#### WHAT YOU HAVE TO DO:
In the news report on the EU and the Manama workshop, why does the EU spokesperson say the EU will attend? Answer in one to three sentences.

#### PAGE TEXT:
<<<<

But an EU spokesperson said the "EU's attendance will be at a technical level" and that "our participation at the workshop in Manama does not infringe on any of [our] very clear commitments" on creating a Palestinian state.
Terstal is a former Dutch ambassador to Iran and Angola who was appointed to her EU post last September.
She has made a handful of Middle East trips, but kept a low profile, and her post exists outside the EU foreign service's normal hierarchy.
Miller will represent the commission's enlargement and neighbourhood directorate, which is a big aid donor in the region, but his post lies two levels below the EU commissioner in charge, Johannes Hahn.
The Bahrain event will see the White House launch the economic part of what US president Donald Trump has called his "deal of the century" on the Arab-Israeli conflict.
It is meant to unlock $50bn (€44bn) of investment, including $5bn of infrastructure projects in the Israeli-occupied Palestinian territories, in what Trump's son-in-law and aide Jared Kushner called the "opportunity of the century" last week.
But Palestine and some Arab states have boycotted it due to concerns that Trump wants to kick Palestinian statehood into the long grass.
And the EU's low-key participation at Tuesday's meeting indicated that it shared those concerns.
"The workshop in Manama is meant to present and explain the economic part of the plan in details to those that have been invited to attend. The EU will attend to better understand what is in it, without any commitment from our side to support it or participate in it," the EU spokesperson told EUobserver.
"The EU's position remains centred on our firm commitment to a negotiated two-state solution," the spokesperson said.
"As we speak, the situation on the ground deteriorates, increasing the risk of violence and further entrenching a one-state reality," the spokesperson added, referring to Israeli settlement expansion.
An EU source said the US economic plan also had other flaws.
"The [US] plan ... includes numerous existing or already proposed projects including for instance EU's financed Greater Gaza desalination plant," the source said.
"There is no indication as to where the money would come from and who would implement the projects. Also no mention of the existing impediments to the implementation of these proposals," the source added.

>>>>

#### SUPPLIED MATERIAL:
<<<<

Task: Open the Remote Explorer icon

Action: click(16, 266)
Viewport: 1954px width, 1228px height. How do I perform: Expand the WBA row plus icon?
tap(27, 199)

>>>>

#### CORRECT RESULT:
The EU will attend to better understand what is in the economic part of the plan, which the workshop is meant to present and explain in detail. The EU makes no commitment to support it or take part in it.